Well, I made my way along the miles of spines.  Selected a few more.  Fourteen books - fourteen dollars.  All hardbound and all in nearly pristine condition. Some Philippa Gregory, a Daphne DuMaurier, Jacqueline Winspear.  I picked up, put down, picked up, put down and walked away from Fannie Flagg, Charles Todd, Anita Shreve, Ian McEwan, Margaret Atwood, Amitov Ghosh and a volume of poetry by Ted Hughes.  Could not find any Ishiguro or Hilary Mantel.  Said not this time to Daniel Silva  and Jasper Fforde (although that one hurt) and Barbara Kingsolver.  Barely glanced over at Cornwall and DeMille. Ignored James Patterson altogether.  By the time I got to the audio books, only cassettes remained.

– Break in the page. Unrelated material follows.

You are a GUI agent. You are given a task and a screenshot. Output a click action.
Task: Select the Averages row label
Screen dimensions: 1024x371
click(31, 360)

But, you know, the experience wasn't all about finding treasures for myself - it never is.  I loved seeing all the Moms pushing strollers.  Hearing:  "Yes, you can pick out any books you like," and seeing kids staking out their claims to stacks and stacks, in some cases carrying loads that were nearly as large as they were.  I watched the very old gentleman whose wife sat by a big window, in a wheelchair, as he brought one title and then another to her - his slender hands patting her on her shoulder as she paged through them, one by one, and then place the "keepers" in her lap.  I wanted to hug them both.  Teachers standing near the Children's and YA sections complained about the slim pickings offered by the Board of Education and took it upon themselves to buy books for their classrooms.  ("There's no variety in what we have.  How can I interest them in reading with what I'm given?"  Response:  "Well, that's why I'm here too.")  At the "Large Print" section, I heard one lady say to another, "Anything by so-and-so is going to be good!"  And the reply, "Oh, well, then you go ahead and take it."  "No, no.  I want you to have it. Go ahead.  You won't be sorry."  "Thank you."  Books just bring out the best in people it seems.

A person can become crazed with the offerings found at The Big Book Sale. There is truly always something for everyone.  And the books are so inexpensive it is difficult to exert self-control.  The big challenge is reminding oneself that one has to have room for these books to take up residence.  I have run out of shelving, so something must be done and soon.  Perhaps I will re-donate the ones I finish reading, but that's "iffy."  I can't even seem to part with the books I end up hating. I guess it is like any type of collecting.

If I do not buy another book in my lifetime - and if I live to be ancient - I will never run out of something to read.  I will surely run out of time before I run out of books.  Which, like a nice fat nest egg, brings with it a certain feeling of security.  I do not envy my children the task of disposing of it all when I go to that great library in the clouds.   I suspect they would rather I was a collector of precious gemstones - or Qualcomm stock...don't we all, kids.